To force the completion of the full text index and align it to loaded data, the following command should be executed:

DB.DBA.VT_INC_INDEX_DB_DBA_RDF_OBJ ();

If for whatever reason it doesn't work, the following command forces the full text index to be recreated from scratch (it may take some time):

DB.DBA.RDF_OBJ_FT_RECOVER();

While the documentation says it "inserts all missing free-text index items", in practice it seems to recreate the index from scratch, or almost do that. As a reference, on a DB of 95M DBpedia triples it took 570s (around 160/170 Ktriples/s).

Real-time full text indexing (doesn't work in our experience)

According to the documentation, the following command should switch to real-time full text indexing --

DB.DBA.VT_BATCH_UPDATE ('DB.DBA.RDF_OBJ', 'OFF', null);

-- while the following command configures periodic indexing every 10 minutes --

DB.DBA.VT_BATCH_UPDATE ('DB.DBA.RDF_OBJ', 'ON', 10);

We tried the first one with no effect on successive ttlp population commands. I.e., we inserted new data, ttlp returned, but we weren't able to obtain results using bif:contains on newly indexed triples. So it seems we have to stick to asynchronous indexing.

Indexing rules (no need to mess with them)

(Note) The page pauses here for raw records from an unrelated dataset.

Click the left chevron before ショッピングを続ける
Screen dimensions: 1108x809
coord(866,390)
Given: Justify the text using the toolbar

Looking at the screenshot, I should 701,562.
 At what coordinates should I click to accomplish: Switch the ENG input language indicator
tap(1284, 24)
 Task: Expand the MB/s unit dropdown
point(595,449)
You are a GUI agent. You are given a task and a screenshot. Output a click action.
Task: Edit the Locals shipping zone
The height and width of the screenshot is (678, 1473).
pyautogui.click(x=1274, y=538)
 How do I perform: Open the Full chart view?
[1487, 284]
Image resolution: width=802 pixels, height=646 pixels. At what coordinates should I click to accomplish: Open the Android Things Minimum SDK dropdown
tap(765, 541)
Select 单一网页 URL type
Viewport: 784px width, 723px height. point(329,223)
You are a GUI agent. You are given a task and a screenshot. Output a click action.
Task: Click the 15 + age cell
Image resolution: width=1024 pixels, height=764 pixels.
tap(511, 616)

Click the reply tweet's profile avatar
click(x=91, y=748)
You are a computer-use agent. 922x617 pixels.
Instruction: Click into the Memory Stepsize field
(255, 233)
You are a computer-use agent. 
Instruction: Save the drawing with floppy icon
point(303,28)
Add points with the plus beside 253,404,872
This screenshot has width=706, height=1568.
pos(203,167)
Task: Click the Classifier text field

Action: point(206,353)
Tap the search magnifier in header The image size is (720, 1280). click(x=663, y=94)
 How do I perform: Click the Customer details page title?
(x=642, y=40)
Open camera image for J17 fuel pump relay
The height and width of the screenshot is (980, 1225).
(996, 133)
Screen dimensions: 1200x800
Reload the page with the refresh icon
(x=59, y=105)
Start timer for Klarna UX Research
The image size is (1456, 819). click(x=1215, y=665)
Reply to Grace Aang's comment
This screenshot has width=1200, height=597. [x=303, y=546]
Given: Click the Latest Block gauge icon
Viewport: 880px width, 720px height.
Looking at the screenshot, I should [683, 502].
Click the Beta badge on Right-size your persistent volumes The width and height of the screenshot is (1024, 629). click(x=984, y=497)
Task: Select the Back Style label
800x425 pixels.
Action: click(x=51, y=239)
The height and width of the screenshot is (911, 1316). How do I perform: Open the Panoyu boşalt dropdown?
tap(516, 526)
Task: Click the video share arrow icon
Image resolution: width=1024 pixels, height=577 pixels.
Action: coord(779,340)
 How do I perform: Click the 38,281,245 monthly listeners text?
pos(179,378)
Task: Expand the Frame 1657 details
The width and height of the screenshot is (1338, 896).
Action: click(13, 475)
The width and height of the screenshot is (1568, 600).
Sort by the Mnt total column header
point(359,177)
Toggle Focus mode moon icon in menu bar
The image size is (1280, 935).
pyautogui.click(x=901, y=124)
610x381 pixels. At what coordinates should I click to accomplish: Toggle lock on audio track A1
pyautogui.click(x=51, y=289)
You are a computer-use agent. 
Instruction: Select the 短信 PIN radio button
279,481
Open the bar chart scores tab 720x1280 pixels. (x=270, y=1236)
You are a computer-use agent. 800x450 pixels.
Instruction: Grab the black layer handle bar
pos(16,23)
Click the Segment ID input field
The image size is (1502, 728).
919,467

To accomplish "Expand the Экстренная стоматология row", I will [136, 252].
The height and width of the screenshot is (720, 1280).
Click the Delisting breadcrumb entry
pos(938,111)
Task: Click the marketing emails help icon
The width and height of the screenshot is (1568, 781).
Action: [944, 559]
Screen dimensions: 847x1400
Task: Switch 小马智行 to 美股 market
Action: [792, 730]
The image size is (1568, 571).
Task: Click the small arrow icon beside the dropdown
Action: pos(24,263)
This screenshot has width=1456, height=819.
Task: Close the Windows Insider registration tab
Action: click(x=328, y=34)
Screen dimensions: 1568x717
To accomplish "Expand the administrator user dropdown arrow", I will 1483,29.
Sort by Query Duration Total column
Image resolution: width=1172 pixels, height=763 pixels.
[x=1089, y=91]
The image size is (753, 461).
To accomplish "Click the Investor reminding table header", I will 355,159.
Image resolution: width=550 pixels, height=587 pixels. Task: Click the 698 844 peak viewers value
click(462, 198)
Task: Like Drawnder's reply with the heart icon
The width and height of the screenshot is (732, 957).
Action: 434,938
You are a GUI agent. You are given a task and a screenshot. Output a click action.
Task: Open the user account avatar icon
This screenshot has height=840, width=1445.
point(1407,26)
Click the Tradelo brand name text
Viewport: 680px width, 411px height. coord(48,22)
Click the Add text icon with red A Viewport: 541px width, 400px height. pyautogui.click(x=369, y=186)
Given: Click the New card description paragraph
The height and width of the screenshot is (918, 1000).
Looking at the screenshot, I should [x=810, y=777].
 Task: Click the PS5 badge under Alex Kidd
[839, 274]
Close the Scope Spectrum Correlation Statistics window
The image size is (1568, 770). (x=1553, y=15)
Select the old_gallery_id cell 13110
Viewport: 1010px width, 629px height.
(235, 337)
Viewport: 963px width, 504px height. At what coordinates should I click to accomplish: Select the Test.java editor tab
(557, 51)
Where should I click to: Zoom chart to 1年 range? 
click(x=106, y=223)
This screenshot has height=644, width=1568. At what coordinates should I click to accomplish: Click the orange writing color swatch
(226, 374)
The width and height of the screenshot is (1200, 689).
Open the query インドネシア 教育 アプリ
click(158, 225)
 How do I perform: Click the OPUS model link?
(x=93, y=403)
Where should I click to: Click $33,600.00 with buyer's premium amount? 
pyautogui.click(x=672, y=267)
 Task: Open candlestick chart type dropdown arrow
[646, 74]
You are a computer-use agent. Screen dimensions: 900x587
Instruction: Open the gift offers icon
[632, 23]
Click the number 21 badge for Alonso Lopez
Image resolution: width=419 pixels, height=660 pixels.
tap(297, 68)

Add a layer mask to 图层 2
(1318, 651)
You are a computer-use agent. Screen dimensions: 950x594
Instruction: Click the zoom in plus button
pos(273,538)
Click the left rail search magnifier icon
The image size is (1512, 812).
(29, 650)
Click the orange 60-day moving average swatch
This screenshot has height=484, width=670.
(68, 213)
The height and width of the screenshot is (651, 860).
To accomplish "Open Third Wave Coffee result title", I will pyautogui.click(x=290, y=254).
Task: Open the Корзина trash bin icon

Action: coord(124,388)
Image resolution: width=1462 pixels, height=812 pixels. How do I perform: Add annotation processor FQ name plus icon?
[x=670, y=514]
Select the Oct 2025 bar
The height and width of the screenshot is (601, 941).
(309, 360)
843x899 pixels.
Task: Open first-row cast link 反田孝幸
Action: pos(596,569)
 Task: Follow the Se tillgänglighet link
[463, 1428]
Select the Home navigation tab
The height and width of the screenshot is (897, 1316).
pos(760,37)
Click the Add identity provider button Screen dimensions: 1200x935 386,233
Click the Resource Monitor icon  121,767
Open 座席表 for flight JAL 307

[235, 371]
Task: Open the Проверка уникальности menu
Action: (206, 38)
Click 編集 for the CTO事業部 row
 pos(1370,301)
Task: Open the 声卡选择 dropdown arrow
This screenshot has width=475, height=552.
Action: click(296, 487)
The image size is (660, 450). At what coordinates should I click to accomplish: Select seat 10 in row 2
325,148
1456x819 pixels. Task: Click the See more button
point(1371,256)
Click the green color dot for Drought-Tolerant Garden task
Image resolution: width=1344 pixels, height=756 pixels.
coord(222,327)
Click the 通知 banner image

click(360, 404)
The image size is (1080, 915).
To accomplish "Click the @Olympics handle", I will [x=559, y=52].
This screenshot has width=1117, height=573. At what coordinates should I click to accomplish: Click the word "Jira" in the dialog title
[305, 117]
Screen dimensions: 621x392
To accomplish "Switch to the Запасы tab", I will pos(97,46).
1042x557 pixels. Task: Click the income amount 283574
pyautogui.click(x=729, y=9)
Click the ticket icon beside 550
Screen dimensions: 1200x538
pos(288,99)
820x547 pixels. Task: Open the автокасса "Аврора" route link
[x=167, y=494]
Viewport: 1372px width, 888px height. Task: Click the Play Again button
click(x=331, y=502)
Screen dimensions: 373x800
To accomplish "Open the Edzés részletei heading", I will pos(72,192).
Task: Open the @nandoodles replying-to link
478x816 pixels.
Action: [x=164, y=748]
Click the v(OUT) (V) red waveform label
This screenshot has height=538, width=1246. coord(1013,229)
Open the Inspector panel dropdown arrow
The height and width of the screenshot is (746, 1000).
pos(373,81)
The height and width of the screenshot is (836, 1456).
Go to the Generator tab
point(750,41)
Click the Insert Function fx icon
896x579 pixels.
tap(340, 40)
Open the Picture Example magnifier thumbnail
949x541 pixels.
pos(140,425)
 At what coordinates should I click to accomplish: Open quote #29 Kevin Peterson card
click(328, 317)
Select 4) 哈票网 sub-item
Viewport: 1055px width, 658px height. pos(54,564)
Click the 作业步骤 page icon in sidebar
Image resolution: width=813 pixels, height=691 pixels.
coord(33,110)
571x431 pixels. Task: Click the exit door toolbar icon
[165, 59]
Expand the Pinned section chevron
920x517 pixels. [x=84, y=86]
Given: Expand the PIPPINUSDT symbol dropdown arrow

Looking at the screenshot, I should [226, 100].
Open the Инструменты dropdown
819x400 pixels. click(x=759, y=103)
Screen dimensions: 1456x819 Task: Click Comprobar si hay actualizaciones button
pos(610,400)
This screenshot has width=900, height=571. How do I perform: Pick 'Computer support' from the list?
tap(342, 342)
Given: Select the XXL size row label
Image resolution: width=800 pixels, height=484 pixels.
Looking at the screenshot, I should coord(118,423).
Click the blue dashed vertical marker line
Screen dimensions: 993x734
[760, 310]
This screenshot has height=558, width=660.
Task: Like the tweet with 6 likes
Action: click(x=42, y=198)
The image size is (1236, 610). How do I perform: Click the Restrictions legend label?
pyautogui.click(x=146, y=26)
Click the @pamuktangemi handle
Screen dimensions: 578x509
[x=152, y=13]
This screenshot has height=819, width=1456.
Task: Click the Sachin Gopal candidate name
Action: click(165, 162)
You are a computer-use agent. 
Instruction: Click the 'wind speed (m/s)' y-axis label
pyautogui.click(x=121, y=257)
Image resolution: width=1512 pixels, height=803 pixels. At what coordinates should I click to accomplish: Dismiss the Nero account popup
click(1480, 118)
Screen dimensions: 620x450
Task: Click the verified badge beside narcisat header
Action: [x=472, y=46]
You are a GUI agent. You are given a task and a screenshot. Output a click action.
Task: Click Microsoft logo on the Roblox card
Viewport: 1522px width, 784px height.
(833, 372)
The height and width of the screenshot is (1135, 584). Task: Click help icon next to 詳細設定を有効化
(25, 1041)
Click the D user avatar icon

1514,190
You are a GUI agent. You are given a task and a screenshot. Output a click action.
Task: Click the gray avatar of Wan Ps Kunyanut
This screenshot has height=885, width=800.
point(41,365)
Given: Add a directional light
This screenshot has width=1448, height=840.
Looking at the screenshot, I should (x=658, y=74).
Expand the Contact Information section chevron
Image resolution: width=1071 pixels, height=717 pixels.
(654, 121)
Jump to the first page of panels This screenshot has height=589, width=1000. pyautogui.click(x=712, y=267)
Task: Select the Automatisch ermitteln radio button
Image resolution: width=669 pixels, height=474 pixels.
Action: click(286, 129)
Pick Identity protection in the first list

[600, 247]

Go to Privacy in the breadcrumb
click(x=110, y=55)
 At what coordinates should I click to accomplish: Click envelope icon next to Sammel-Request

Internally, Virtuoso has a table DB.DBA.RDF_OBJ_FT_RULES, where each tuple is a rule saying which literals should be indexed (the table should be something like graph URI, property URI, 'All' constants; the latter standing for some human-readable reason for indexing those literals). The following command lists the content of that table:

SELECT * FROM DB.DBA.RDF_OBJ_FT_RULES;

It should contain a tuple (null, null, ALL) which stands for a rule requiring all literals for any predicate and graph to be indexed. The following commands can be used to add or delete rules (never had a reason to call them):

DB.DBA.RDF_OBJ_FT_RULE_ADD (null, null, 'All');
DB.DBA.RDF_OBJ_FT_RULE_DEL (null, null, 'All');